Lorsque le travailleur domestique exerce son activité auprès d’un seul employeur d’une
manière continue, il bénéficie également des mêmes repos et congés que l’ensemble des salariés,
conformément à la législation en vigueur. La jouissance de tels repos ou congés ne doit pas être
considérée comme un motif valable de licenciement. L’employeur est tenu aussi de faciliter l’accès à
tout programme ou formation de nature à développer les compétences professionnelles du travailleur
domestique.
Dans l’ensemble, les dispositions de la loi du 16 juillet 2021 sont conformes aux normes de
l’OIT en matière de travail domestique. Toutefois, un manque d’harmonie avec ces normes peut être
observé à propos de certaines dispositions de cette loi.

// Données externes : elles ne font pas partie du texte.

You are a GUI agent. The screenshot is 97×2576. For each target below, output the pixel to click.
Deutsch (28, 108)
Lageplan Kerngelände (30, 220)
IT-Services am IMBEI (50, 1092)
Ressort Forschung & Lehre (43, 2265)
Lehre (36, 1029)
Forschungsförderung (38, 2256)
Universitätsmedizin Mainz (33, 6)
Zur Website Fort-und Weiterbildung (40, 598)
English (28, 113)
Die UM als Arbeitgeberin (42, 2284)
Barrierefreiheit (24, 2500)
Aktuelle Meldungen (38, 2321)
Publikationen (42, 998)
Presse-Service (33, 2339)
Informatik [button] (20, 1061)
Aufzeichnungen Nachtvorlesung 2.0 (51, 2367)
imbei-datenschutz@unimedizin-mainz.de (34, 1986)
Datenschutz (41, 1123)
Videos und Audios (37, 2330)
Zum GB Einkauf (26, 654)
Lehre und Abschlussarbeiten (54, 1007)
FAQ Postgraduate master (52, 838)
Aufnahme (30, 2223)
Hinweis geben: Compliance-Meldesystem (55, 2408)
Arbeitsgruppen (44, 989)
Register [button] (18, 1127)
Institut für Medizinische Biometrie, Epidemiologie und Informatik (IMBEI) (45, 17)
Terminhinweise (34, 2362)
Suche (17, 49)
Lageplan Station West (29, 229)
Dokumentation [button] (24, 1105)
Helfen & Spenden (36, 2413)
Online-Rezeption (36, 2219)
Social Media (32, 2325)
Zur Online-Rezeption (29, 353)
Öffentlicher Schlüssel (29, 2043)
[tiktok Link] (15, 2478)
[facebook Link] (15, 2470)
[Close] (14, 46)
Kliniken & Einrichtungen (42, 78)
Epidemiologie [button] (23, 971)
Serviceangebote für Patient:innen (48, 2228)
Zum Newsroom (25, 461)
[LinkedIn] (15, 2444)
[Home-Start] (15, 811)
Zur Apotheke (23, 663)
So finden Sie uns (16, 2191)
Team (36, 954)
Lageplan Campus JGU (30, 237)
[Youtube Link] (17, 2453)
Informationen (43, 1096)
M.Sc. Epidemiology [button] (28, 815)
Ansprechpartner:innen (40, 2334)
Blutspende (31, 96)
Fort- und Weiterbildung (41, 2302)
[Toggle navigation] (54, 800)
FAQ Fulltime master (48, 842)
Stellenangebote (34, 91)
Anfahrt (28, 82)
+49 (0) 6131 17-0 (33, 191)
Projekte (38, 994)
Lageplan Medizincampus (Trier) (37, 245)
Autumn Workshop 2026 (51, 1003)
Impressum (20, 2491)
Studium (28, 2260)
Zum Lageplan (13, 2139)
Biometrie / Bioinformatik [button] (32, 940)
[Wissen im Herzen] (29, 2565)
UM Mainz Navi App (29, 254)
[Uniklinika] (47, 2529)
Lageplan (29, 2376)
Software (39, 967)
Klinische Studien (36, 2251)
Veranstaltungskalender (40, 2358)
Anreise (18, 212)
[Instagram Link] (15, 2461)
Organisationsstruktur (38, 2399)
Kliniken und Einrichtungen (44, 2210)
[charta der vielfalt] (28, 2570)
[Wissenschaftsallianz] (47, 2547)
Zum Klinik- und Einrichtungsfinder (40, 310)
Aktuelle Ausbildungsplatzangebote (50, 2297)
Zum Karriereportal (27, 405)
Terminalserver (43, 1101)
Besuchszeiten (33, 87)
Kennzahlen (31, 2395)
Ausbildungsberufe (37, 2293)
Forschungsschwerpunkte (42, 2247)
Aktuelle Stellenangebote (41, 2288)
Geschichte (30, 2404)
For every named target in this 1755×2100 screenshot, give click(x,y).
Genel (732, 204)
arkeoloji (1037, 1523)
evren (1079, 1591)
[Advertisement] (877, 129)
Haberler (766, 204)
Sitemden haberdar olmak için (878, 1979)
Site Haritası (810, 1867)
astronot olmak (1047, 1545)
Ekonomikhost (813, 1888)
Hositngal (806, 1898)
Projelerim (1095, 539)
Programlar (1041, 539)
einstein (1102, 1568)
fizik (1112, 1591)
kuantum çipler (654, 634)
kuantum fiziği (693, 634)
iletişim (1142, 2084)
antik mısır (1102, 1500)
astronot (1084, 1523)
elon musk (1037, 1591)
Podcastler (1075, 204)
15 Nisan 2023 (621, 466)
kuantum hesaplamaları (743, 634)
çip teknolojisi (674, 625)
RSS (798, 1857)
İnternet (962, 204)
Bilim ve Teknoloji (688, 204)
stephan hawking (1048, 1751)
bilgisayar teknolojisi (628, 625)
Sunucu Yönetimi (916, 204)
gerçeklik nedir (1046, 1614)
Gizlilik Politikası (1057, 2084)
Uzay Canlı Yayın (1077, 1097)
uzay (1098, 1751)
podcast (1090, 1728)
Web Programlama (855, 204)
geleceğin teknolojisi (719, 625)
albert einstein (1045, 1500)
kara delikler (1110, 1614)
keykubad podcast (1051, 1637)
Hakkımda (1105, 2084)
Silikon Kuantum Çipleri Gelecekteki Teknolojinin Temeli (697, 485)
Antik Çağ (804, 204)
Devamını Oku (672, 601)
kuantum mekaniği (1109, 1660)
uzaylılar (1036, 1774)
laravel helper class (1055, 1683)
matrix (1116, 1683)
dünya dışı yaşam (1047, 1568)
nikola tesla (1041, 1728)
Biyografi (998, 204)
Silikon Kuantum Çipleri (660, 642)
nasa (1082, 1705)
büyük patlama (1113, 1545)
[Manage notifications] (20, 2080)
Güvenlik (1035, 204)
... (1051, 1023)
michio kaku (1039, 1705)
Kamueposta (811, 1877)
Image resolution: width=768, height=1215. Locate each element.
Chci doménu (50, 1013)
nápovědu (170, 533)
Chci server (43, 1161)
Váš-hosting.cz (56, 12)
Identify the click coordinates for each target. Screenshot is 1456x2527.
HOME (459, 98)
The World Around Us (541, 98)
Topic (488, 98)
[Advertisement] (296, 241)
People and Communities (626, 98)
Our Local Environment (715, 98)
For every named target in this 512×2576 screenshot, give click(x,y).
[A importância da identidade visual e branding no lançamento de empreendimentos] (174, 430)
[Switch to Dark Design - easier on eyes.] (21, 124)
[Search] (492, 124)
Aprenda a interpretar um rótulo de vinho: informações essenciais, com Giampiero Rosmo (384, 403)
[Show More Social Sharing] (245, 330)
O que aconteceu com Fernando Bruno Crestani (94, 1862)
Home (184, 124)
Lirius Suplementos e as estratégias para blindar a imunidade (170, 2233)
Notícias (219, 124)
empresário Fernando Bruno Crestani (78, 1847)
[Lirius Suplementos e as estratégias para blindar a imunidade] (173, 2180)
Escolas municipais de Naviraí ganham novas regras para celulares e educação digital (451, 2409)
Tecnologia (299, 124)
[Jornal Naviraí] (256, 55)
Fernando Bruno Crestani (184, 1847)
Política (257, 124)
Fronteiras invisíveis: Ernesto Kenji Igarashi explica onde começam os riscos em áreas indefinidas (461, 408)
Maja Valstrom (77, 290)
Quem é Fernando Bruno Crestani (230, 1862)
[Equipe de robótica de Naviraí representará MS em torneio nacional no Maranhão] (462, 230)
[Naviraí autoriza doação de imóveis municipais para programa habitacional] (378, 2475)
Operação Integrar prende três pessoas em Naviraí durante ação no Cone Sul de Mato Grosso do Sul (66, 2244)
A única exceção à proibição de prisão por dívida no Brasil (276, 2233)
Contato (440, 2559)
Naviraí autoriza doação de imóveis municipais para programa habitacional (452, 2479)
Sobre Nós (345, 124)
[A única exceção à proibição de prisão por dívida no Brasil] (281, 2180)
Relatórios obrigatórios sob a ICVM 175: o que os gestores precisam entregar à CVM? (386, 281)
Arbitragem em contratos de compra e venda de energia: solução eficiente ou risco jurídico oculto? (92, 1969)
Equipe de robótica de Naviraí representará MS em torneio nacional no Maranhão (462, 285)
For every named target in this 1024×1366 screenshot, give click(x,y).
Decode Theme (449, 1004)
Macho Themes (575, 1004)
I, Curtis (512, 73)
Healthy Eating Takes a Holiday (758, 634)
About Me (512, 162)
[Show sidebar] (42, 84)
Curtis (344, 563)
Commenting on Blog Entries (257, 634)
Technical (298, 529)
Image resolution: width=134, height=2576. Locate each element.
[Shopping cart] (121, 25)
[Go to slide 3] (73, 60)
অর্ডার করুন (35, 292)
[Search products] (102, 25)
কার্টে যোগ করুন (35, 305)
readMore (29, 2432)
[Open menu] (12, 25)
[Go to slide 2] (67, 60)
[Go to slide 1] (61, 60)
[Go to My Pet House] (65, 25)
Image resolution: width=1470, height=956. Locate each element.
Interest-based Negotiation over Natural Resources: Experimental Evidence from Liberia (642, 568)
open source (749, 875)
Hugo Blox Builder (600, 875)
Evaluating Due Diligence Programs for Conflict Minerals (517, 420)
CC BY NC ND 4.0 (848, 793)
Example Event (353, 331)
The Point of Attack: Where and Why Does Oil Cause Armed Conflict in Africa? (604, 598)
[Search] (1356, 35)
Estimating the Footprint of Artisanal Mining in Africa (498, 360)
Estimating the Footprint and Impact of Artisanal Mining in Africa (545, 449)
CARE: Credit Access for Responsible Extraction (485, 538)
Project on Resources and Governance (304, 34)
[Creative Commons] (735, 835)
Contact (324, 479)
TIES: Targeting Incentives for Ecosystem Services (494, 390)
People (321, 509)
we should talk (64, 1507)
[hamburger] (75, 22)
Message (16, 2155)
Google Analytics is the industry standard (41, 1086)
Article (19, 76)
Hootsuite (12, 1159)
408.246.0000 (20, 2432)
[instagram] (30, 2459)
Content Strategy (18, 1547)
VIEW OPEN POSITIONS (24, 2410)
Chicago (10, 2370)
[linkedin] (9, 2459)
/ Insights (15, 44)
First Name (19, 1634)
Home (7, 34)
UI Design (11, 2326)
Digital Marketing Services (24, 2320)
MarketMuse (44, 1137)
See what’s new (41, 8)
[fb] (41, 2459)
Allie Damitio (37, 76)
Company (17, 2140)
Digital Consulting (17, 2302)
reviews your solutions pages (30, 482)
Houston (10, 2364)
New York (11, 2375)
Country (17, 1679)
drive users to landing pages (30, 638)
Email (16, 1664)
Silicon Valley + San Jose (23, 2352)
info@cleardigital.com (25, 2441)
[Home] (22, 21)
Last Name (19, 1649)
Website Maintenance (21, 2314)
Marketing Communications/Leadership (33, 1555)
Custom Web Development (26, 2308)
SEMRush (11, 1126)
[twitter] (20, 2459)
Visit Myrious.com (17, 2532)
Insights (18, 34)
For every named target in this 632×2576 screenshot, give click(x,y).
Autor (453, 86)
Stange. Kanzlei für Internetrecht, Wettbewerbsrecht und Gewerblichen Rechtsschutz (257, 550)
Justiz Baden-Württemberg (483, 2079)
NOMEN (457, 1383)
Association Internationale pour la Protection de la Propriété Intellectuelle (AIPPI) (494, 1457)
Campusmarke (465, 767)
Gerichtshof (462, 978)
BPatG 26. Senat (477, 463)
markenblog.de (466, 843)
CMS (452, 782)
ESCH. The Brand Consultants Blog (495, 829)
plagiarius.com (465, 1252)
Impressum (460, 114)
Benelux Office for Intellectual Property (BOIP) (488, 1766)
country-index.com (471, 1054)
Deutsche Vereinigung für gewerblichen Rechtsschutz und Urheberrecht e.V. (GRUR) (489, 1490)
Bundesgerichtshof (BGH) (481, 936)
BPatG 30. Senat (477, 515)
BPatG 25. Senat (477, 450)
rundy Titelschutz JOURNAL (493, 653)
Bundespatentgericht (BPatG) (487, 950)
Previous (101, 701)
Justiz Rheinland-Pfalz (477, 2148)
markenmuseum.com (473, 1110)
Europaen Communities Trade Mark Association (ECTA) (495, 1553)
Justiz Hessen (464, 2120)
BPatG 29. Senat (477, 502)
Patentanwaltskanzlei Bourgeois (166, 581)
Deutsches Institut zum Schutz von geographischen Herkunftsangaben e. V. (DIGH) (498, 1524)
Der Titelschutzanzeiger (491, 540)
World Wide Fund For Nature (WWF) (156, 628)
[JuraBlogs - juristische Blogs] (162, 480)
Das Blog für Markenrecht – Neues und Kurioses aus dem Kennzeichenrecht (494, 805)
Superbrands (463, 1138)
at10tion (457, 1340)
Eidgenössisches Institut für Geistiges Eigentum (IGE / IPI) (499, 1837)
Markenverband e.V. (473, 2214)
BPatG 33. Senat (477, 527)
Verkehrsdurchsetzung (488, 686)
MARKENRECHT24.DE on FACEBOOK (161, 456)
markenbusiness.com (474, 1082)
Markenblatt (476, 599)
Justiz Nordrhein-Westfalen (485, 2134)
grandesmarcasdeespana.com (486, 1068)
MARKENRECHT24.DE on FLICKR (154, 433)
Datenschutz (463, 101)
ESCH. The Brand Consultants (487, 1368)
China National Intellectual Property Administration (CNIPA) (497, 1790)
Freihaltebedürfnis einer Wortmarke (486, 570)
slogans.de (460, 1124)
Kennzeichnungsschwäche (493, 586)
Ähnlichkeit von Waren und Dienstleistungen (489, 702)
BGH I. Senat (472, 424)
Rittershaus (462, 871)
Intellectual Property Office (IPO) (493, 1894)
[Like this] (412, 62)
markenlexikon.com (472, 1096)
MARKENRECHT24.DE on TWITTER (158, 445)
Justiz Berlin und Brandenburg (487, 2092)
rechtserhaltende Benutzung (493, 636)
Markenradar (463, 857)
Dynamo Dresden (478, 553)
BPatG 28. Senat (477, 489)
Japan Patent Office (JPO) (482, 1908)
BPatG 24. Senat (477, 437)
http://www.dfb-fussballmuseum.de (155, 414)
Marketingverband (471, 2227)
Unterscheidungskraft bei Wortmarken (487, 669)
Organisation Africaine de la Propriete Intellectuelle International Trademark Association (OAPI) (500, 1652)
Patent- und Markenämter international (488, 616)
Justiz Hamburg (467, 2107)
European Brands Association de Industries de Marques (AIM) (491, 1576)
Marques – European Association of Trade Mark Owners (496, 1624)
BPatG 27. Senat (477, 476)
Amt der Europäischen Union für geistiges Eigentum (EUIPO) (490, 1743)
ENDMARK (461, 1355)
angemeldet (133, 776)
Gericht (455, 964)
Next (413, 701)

Ainsi, en matière de couverture sociale, les travailleuses et travailleurs domestiques ne bénéficient
que d’une protection minimale, étant régis par la loi n°2002-32 du 12 mars 2002 spécifique à la
couverture sociale des catégories de travailleurs à faible revenu, en plus de la loi n°94-28 du 21 février
1994 relative au régime de réparation des préjudices résultant des accidents du travail et des maladies
professionnelles. Ils sont alors, implicitement, exclus du champ d’application du régime général de
sécurité sociale tel que fixé par la loi n°60-30 du 14 décembre 1960, qui est applicable à l’ensemble
des salariés du secteur privé. Sur ce plan, l’attitude du législateur ne semble pas en harmonie avec
les dispositions de la Convention internationale du travail n°189 qui exige de tout Etat membre de
prendre des mesures appropriées « afin d’assurer que les travailleurs domestiques jouissent, en matière
de sécurité sociale (…), de conditions qui ne soient pas moins favorables que celles applicables à
l’ensemble des travailleurs »
3.
Par ailleurs, le législateur a totalement gardé le silence concernant l’exercice de la liberté syndicale
et du droit de négociation collective par les travailleurs domestiques. Sur ce plan aussi, l’attitude du
législateur tunisien ne semble pas en harmonie avec les dispositions de la convention de l’OIT n°189,
qui exige de tout Etat membre de prendre les mesures nécessaires afin d’assurer que les travailleurs
domestiques jouissent de l’exercice effectif de la liberté syndicale et du droit de négociation collective
4.
Enfin, contrairement aux exigences de l’article 15 de la Convention de l’OIT n°189, la loi du 16
juillet 2021 n’a prévu aucune mesure spécifique afin d’assurer aux travailleurs domestiques migrants
une protection adéquate contre les pratiques abusives dont ils sont victimes. Ce silence du législateur
est d’autant plus inquiétant que les travailleurs migrants sont confrontés en Tunisie à des difficultés
majeures d’accès au travail formel. Ainsi, ils se trouvent souvent, placés dans une situation irrégulière
marquée par un caractère fortement précaire et vulnérable à cause, notamment, de l’adoption par
le législateur tunisien de conditions très restrictives en matière d’entrée, de séjour et de travail des
étrangers, et qui procèdent d’une politique législative de fermeture à l’immigration
5.
3 Art. 14-1 de la Convention internationale du travail n°189.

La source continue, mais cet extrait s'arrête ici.